Tedros Adhanon Ghebreyesus

Tedros Adhanon Ghebreyesus

globalist 31 agosto 2020
Tedros Adhanom Ghebreyesus, direttore generale dell'Oms, ha rivolto un'esortazione al mondo intero, nel mezzo della pandemia di Coronavirus: "Dopo 8 mesi di pandemia abbiamo capito che le persone sono stanche e desiderano andare avanti con le loro vite. Capiamo che i paesi vogliono far andare avanti le loro società ed economie. È quello che anche l'Oms vuole, e supporta pienamente gli sforzi di riaprire. Vogliamo vedere i bambini tornare a scuola e le persone tornare al lavoro, ma vogliamo vederlo fare in sicurezza. Nessun Paese può fingere che la pandemia di Covid-19 sia finita. Se i paesi sono seri sulle riaperture devono essere seri anche nella soppressione della trasmissione del virus e nel salvare vite". 

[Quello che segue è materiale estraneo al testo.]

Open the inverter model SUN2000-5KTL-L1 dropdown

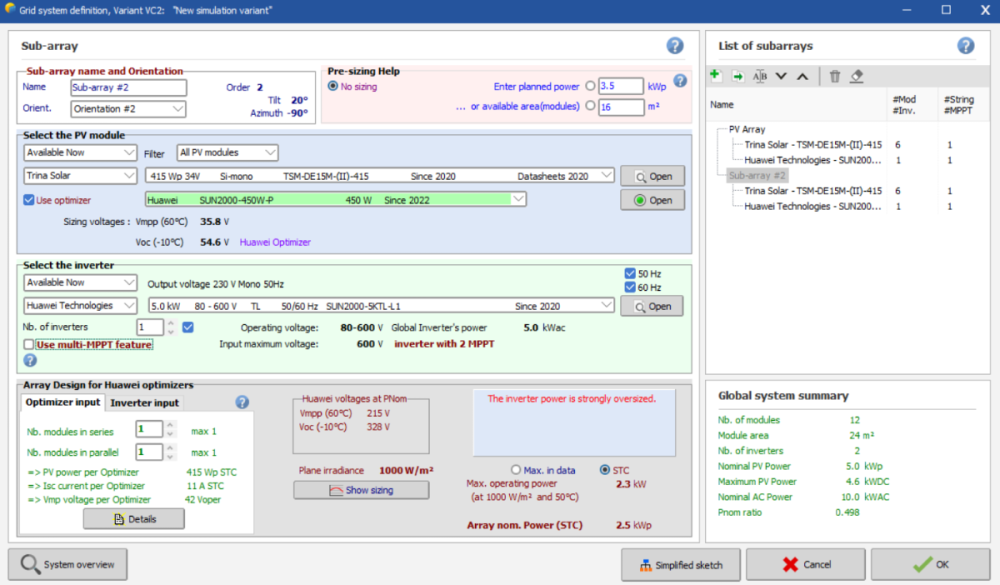tap(380, 306)
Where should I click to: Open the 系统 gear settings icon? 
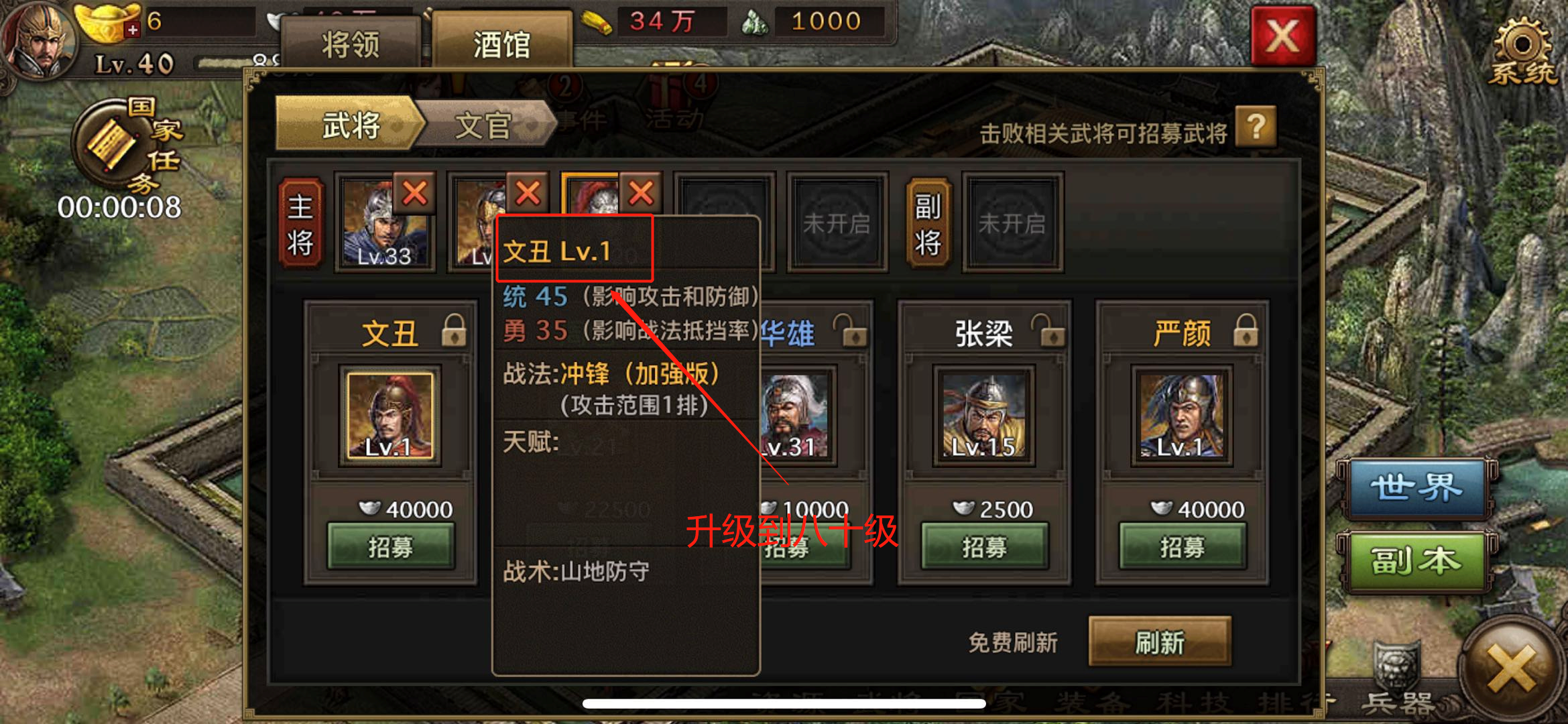tap(1522, 50)
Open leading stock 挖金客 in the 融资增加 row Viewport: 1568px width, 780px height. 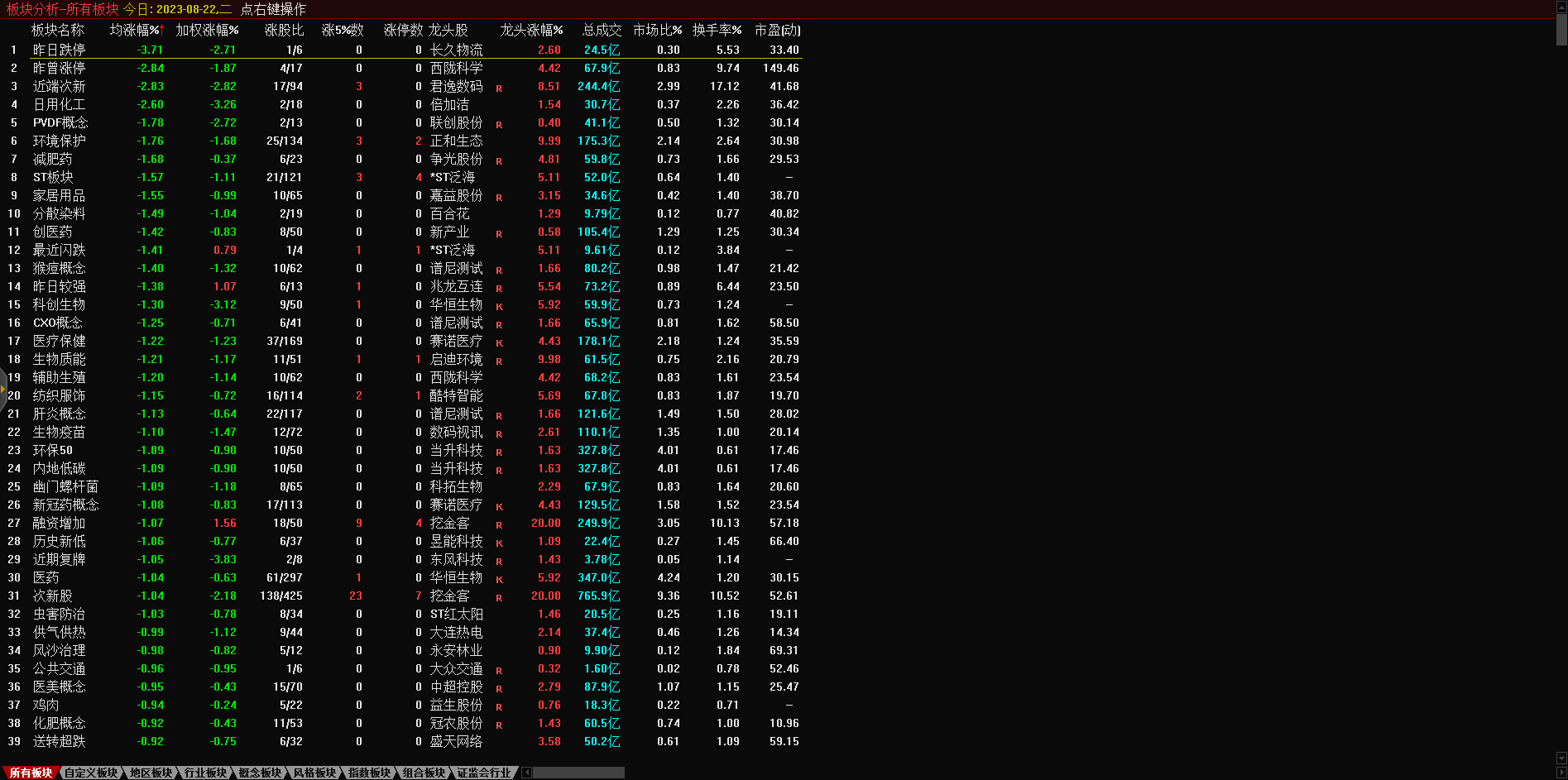point(449,523)
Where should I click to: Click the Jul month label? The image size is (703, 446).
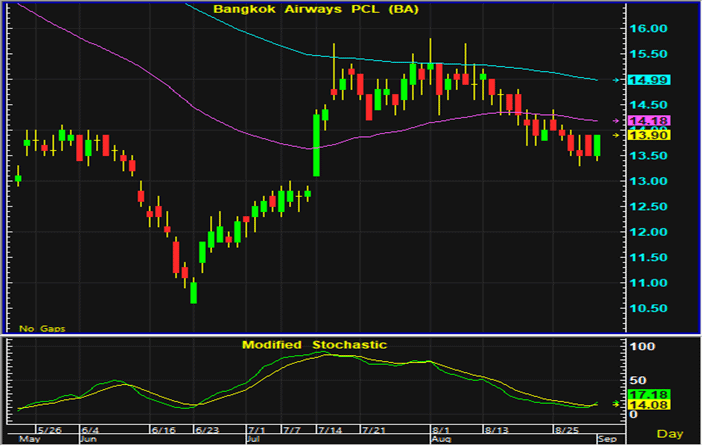point(253,439)
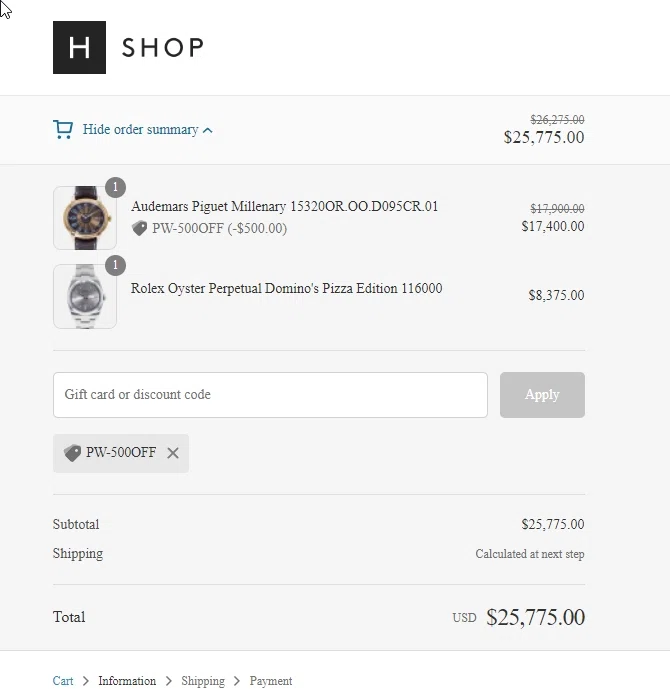Go back to Cart breadcrumb
Viewport: 670px width, 689px height.
[x=63, y=681]
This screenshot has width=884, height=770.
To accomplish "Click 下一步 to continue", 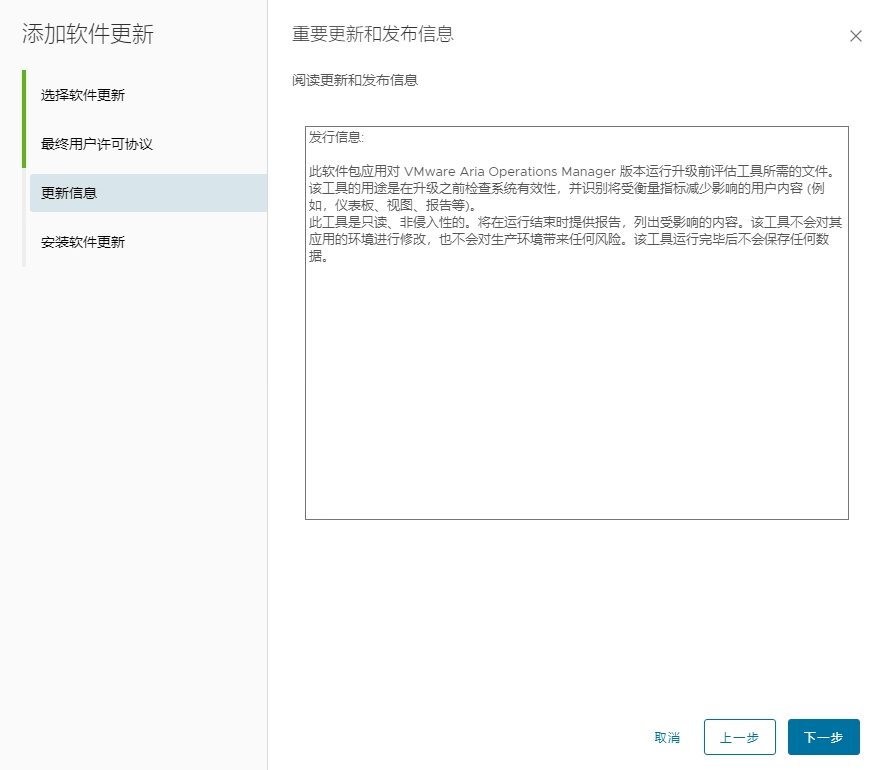I will pos(823,738).
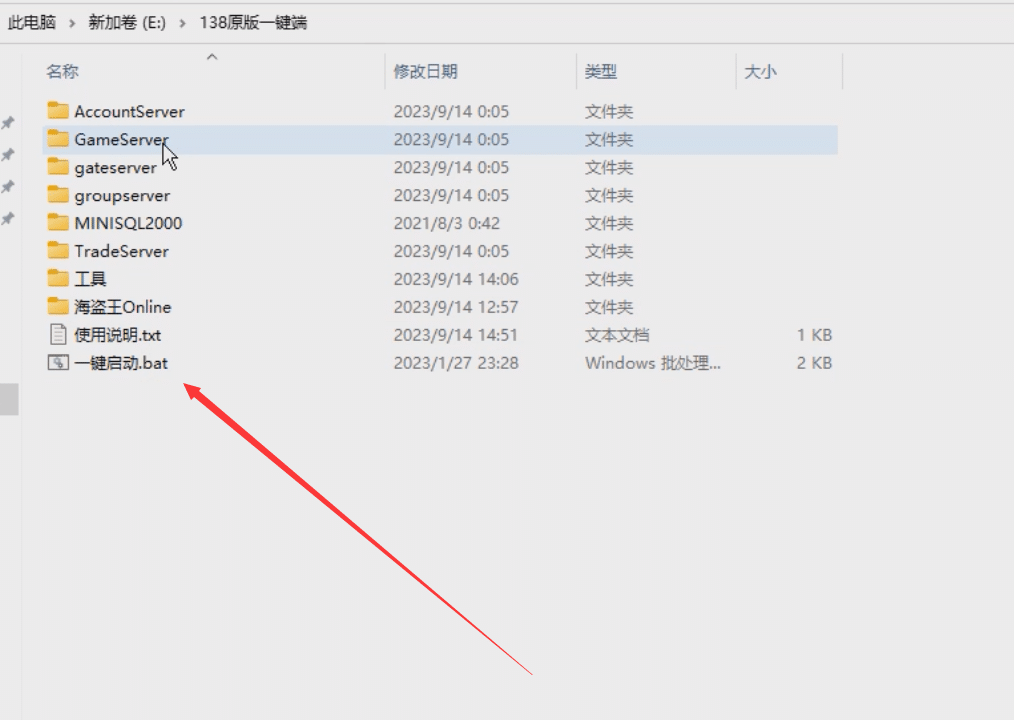Screen dimensions: 1014x720
Task: Click the first pin icon in sidebar
Action: point(8,123)
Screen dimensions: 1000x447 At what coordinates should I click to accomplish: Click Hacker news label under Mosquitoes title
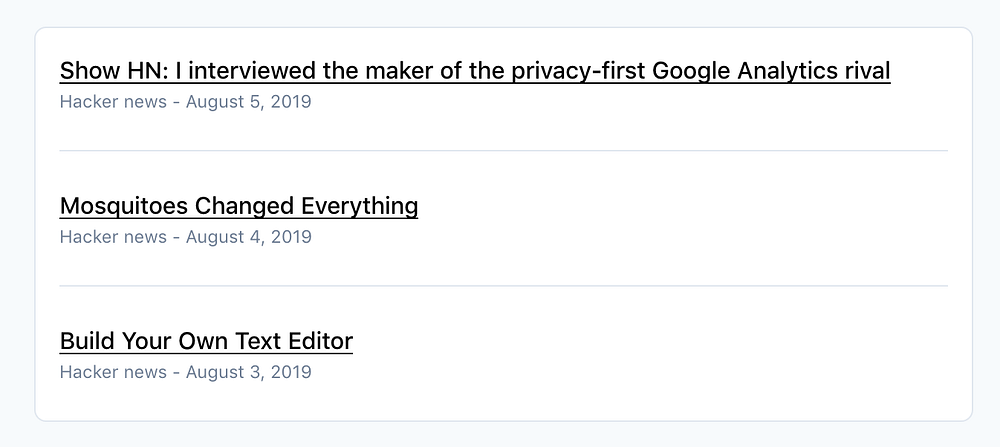coord(113,237)
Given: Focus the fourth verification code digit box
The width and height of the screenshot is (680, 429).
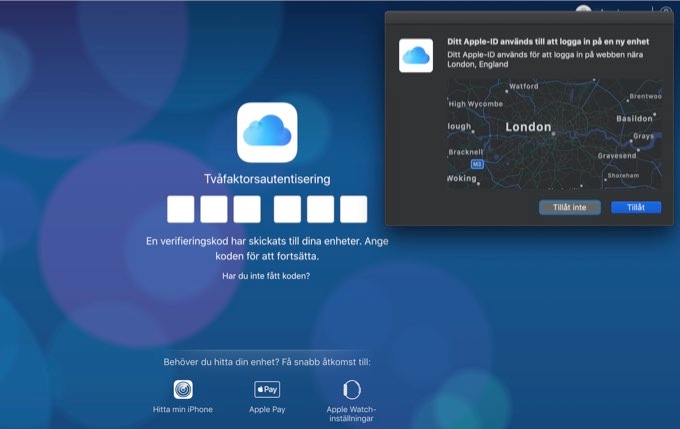Looking at the screenshot, I should pyautogui.click(x=288, y=209).
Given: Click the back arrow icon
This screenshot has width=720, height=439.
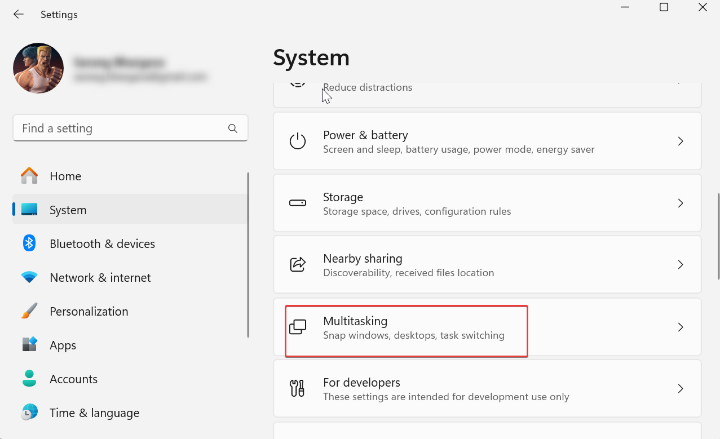Looking at the screenshot, I should pos(18,15).
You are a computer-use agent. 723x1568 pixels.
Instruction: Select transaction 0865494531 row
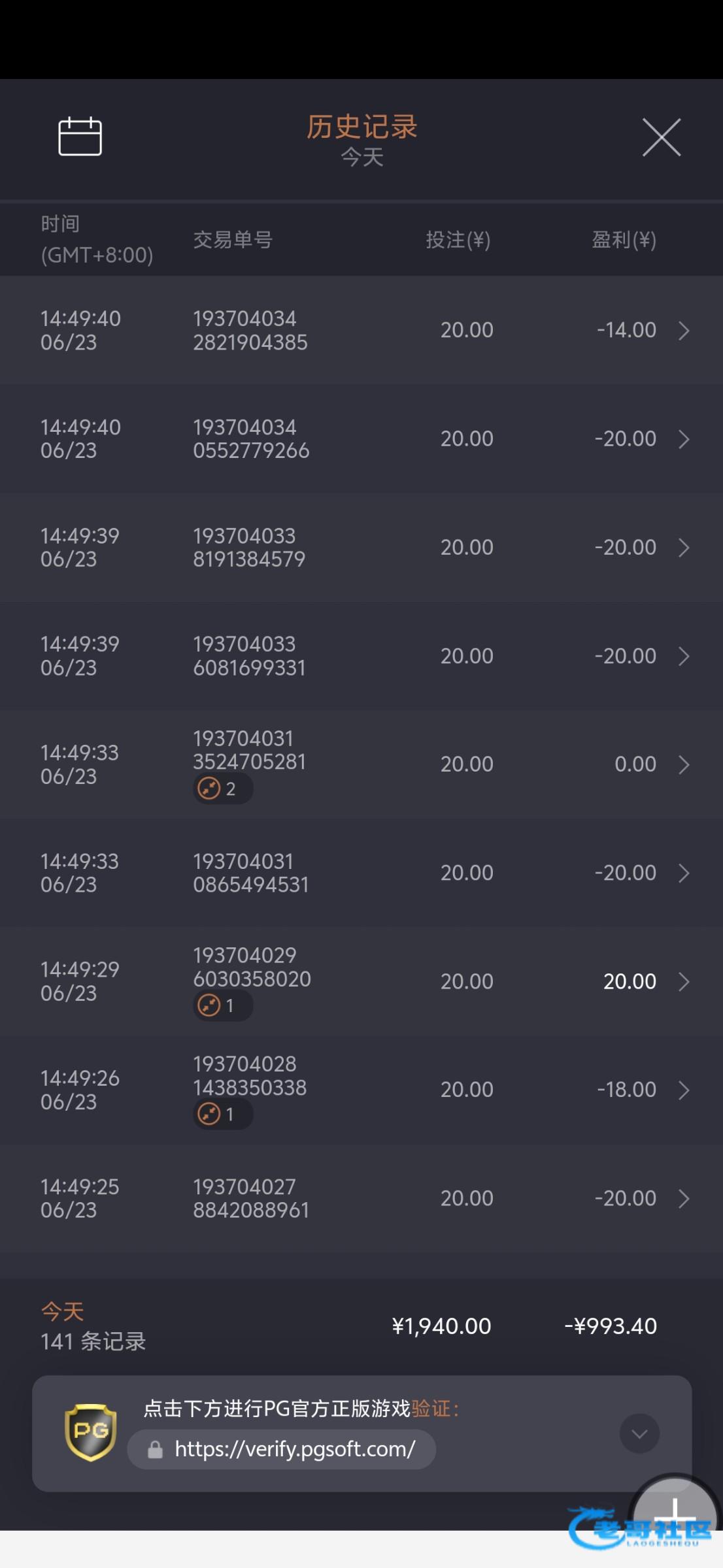362,873
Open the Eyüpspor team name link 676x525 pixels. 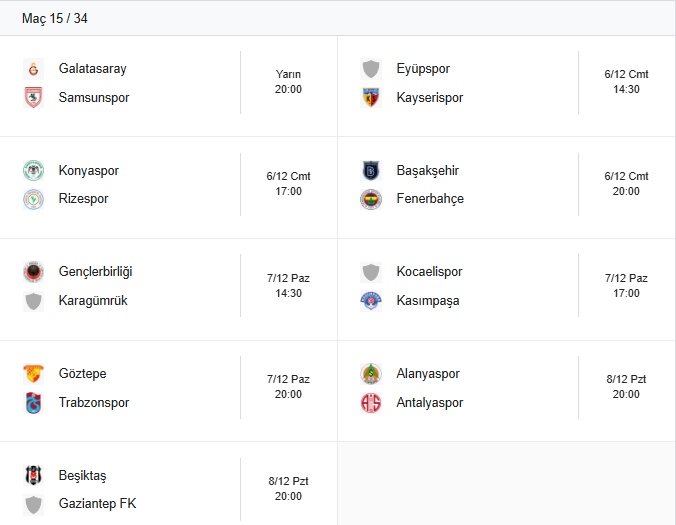click(x=423, y=69)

"La realtà - ammonisce il Dg durante la conferenza stampa da Ginevra - è che questo coronavirus si diffonde facilmente, può essere fatale per le persone di tutte le età e la maggior parte delle persone" nel mondo "rimane suscettibile" all'infezione. "L'ordine di restare a casa e altre restrizioni sono qualcosa che alcuni Paesi hanno sentito necessari per ridurre la pressione sul loro sistema sanitario. Ma hanno pagato un pedaggio pesante in termini di economie e salute mentale. L'Oms sostiene i loro sforzi di riapertura". Bilanciare questa esigenza e quella di eliminare la trasmissione di Sars-CoV-2 "sembra difficile, ma non è così. Può essere fatto ed è stato fatto. Ma può essere fatto solo se i Paesi sono in una situazione di controllo della trasmissione".